--- Information supplied Enclosed Below ---

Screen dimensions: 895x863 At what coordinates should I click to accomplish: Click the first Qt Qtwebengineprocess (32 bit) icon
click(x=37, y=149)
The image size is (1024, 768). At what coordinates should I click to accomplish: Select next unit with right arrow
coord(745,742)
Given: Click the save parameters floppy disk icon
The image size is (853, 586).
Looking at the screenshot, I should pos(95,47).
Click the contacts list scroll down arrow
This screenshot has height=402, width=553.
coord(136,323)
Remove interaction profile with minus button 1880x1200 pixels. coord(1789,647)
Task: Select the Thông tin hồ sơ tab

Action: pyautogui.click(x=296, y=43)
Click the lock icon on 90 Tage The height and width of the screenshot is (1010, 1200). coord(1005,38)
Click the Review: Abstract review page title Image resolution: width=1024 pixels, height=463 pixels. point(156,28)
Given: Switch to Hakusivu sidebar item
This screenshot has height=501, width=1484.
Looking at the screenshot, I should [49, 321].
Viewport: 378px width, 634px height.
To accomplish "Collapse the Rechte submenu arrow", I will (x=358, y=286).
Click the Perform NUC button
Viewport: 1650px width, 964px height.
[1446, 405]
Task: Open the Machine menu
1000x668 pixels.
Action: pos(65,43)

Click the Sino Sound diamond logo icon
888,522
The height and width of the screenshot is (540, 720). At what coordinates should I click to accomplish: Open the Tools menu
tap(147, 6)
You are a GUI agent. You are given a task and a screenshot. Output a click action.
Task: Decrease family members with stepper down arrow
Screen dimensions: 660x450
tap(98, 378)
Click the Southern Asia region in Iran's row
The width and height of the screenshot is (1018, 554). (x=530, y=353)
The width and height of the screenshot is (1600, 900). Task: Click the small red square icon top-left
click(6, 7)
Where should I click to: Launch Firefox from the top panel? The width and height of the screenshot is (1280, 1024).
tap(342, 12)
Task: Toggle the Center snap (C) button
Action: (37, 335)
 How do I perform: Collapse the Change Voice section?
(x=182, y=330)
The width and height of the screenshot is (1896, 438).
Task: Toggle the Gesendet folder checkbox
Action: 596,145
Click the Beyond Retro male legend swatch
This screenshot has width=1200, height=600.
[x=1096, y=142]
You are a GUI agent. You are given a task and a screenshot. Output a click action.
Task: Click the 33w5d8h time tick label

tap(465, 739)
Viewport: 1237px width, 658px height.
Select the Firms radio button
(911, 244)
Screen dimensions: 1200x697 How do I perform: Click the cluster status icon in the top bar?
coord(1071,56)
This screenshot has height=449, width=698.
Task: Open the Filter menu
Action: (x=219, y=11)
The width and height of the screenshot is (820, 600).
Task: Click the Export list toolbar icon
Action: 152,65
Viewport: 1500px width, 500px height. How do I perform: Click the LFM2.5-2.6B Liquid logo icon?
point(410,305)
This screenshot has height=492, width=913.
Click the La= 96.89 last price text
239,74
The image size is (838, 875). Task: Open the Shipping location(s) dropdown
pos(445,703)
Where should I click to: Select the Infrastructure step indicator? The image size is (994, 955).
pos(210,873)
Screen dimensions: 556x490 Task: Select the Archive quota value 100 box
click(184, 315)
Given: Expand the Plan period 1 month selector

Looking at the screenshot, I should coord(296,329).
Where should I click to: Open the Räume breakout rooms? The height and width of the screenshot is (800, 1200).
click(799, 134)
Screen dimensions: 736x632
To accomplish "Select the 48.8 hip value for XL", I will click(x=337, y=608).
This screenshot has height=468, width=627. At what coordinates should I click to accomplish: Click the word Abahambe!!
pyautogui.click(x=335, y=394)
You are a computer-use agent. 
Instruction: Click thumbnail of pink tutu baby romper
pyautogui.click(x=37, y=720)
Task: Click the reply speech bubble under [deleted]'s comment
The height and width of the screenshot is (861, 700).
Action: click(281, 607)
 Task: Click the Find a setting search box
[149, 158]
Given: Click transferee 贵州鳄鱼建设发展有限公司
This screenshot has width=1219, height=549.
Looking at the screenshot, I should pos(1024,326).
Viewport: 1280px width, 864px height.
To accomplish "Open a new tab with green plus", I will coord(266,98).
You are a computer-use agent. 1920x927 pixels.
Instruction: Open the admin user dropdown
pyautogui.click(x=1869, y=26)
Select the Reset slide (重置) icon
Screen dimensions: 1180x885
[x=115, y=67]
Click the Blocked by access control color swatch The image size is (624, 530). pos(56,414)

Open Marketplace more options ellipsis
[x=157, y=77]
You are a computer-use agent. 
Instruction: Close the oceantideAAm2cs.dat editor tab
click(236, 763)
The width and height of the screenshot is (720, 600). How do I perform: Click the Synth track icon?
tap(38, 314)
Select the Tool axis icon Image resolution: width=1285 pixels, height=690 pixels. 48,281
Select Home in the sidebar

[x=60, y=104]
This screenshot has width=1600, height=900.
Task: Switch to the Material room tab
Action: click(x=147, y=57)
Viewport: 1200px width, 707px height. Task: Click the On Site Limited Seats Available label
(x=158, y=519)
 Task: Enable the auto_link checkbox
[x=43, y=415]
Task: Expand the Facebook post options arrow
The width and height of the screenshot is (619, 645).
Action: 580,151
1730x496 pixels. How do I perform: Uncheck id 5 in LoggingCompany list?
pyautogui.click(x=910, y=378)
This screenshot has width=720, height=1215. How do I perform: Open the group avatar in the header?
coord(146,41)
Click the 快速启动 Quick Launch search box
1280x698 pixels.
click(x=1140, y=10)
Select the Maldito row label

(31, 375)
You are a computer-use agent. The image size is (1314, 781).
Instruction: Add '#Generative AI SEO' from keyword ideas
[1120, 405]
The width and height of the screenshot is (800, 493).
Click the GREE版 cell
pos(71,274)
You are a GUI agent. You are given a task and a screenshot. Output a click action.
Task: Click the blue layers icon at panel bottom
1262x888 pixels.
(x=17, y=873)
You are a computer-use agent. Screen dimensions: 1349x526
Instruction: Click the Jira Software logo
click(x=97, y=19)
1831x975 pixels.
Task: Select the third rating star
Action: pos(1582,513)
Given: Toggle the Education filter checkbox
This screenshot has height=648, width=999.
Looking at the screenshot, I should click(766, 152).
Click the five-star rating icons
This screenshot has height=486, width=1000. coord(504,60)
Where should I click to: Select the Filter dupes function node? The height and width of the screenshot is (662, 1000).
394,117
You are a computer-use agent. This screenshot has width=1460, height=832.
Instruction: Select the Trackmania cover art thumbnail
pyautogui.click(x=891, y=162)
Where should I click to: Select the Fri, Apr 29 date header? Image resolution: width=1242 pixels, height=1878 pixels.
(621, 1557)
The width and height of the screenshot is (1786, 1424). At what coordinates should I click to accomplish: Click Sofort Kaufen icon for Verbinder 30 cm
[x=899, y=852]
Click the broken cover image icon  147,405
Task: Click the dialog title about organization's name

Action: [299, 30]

--- End of Enclosed Information supplied ---

*Prompt*
Every entry should be reproduced exactly, with no part omitted.

*Final answer*
Screen dimensions: 895x863 At what coordinates should I click to accomplish: Click the first Qt Qtwebengineprocess (32 bit) icon
click(x=37, y=149)
The image size is (1024, 768). At what coordinates should I click to accomplish: Select next unit with right arrow
coord(745,742)
Given: Click the save parameters floppy disk icon
The image size is (853, 586).
Looking at the screenshot, I should pos(95,47).
Click the contacts list scroll down arrow
This screenshot has height=402, width=553.
coord(136,323)
Remove interaction profile with minus button 1880x1200 pixels. coord(1789,647)
Task: Select the Thông tin hồ sơ tab

Action: pyautogui.click(x=296, y=43)
Click the lock icon on 90 Tage The height and width of the screenshot is (1010, 1200). coord(1005,38)
Click the Review: Abstract review page title Image resolution: width=1024 pixels, height=463 pixels. point(156,28)
Given: Switch to Hakusivu sidebar item
This screenshot has height=501, width=1484.
Looking at the screenshot, I should [49, 321].
Viewport: 378px width, 634px height.
To accomplish "Collapse the Rechte submenu arrow", I will (x=358, y=286).
Click the Perform NUC button
Viewport: 1650px width, 964px height.
[1446, 405]
Task: Open the Machine menu
1000x668 pixels.
Action: pos(65,43)

Click the Sino Sound diamond logo icon
888,522
The height and width of the screenshot is (540, 720). At what coordinates should I click to accomplish: Open the Tools menu
tap(147, 6)
You are a GUI agent. You are given a task and a screenshot. Output a click action.
Task: Decrease family members with stepper down arrow
Screen dimensions: 660x450
tap(98, 378)
Click the Southern Asia region in Iran's row
The width and height of the screenshot is (1018, 554). (x=530, y=353)
The width and height of the screenshot is (1600, 900). Task: Click the small red square icon top-left
click(6, 7)
Where should I click to: Launch Firefox from the top panel? The width and height of the screenshot is (1280, 1024).
tap(342, 12)
Task: Toggle the Center snap (C) button
Action: (37, 335)
 How do I perform: Collapse the Change Voice section?
(x=182, y=330)
The width and height of the screenshot is (1896, 438).
Task: Toggle the Gesendet folder checkbox
Action: 596,145
Click the Beyond Retro male legend swatch
This screenshot has width=1200, height=600.
[x=1096, y=142]
You are a GUI agent. You are given a task and a screenshot. Output a click action.
Task: Click the 33w5d8h time tick label

tap(465, 739)
Viewport: 1237px width, 658px height.
Select the Firms radio button
(911, 244)
Screen dimensions: 1200x697 How do I perform: Click the cluster status icon in the top bar?
coord(1071,56)
This screenshot has height=449, width=698.
Task: Open the Filter menu
Action: (x=219, y=11)
The width and height of the screenshot is (820, 600).
Task: Click the Export list toolbar icon
Action: 152,65
Viewport: 1500px width, 500px height. How do I perform: Click the LFM2.5-2.6B Liquid logo icon?
point(410,305)
This screenshot has height=492, width=913.
Click the La= 96.89 last price text
239,74
The image size is (838, 875). Task: Open the Shipping location(s) dropdown
pos(445,703)
Where should I click to: Select the Infrastructure step indicator? The image size is (994, 955).
pos(210,873)
Screen dimensions: 556x490 Task: Select the Archive quota value 100 box
click(184, 315)
Given: Expand the Plan period 1 month selector

Looking at the screenshot, I should coord(296,329).
Where should I click to: Open the Räume breakout rooms? The height and width of the screenshot is (800, 1200).
click(799, 134)
Screen dimensions: 736x632
To accomplish "Select the 48.8 hip value for XL", I will click(x=337, y=608).
This screenshot has height=468, width=627. At what coordinates should I click to accomplish: Click the word Abahambe!!
pyautogui.click(x=335, y=394)
You are a computer-use agent. 
Instruction: Click thumbnail of pink tutu baby romper
pyautogui.click(x=37, y=720)
Task: Click the reply speech bubble under [deleted]'s comment
The height and width of the screenshot is (861, 700).
Action: click(281, 607)
 Task: Click the Find a setting search box
[149, 158]
Given: Click transferee 贵州鳄鱼建设发展有限公司
This screenshot has width=1219, height=549.
Looking at the screenshot, I should pos(1024,326).
Viewport: 1280px width, 864px height.
To accomplish "Open a new tab with green plus", I will coord(266,98).
You are a computer-use agent. 1920x927 pixels.
Instruction: Open the admin user dropdown
pyautogui.click(x=1869, y=26)
Select the Reset slide (重置) icon
Screen dimensions: 1180x885
[x=115, y=67]
Click the Blocked by access control color swatch The image size is (624, 530). pos(56,414)

Open Marketplace more options ellipsis
[x=157, y=77]
You are a computer-use agent. 
Instruction: Close the oceantideAAm2cs.dat editor tab
click(236, 763)
The width and height of the screenshot is (720, 600). How do I perform: Click the Synth track icon?
tap(38, 314)
Select the Tool axis icon Image resolution: width=1285 pixels, height=690 pixels. 48,281
Select Home in the sidebar

[x=60, y=104]
This screenshot has width=1600, height=900.
Task: Switch to the Material room tab
Action: click(x=147, y=57)
Viewport: 1200px width, 707px height. Task: Click the On Site Limited Seats Available label
(x=158, y=519)
 Task: Enable the auto_link checkbox
[x=43, y=415]
Task: Expand the Facebook post options arrow
The width and height of the screenshot is (619, 645).
Action: 580,151
1730x496 pixels. How do I perform: Uncheck id 5 in LoggingCompany list?
pyautogui.click(x=910, y=378)
This screenshot has width=720, height=1215. How do I perform: Open the group avatar in the header?
coord(146,41)
Click the 快速启动 Quick Launch search box
1280x698 pixels.
click(x=1140, y=10)
Select the Maldito row label

(31, 375)
You are a computer-use agent. The image size is (1314, 781).
Instruction: Add '#Generative AI SEO' from keyword ideas
[1120, 405]
The width and height of the screenshot is (800, 493).
Click the GREE版 cell
pos(71,274)
You are a GUI agent. You are given a task and a screenshot. Output a click action.
Task: Click the blue layers icon at panel bottom
1262x888 pixels.
(x=17, y=873)
You are a computer-use agent. Screen dimensions: 1349x526
Instruction: Click the Jira Software logo
click(x=97, y=19)
1831x975 pixels.
Task: Select the third rating star
Action: pos(1582,513)
Given: Toggle the Education filter checkbox
This screenshot has height=648, width=999.
Looking at the screenshot, I should click(766, 152).
Click the five-star rating icons
This screenshot has height=486, width=1000. coord(504,60)
Where should I click to: Select the Filter dupes function node? The height and width of the screenshot is (662, 1000).
394,117
You are a computer-use agent. This screenshot has width=1460, height=832.
Instruction: Select the Trackmania cover art thumbnail
pyautogui.click(x=891, y=162)
Where should I click to: Select the Fri, Apr 29 date header? Image resolution: width=1242 pixels, height=1878 pixels.
(621, 1557)
The width and height of the screenshot is (1786, 1424). At what coordinates should I click to accomplish: Click Sofort Kaufen icon for Verbinder 30 cm
[x=899, y=852]
Click the broken cover image icon  147,405
Task: Click the dialog title about organization's name

Action: [299, 30]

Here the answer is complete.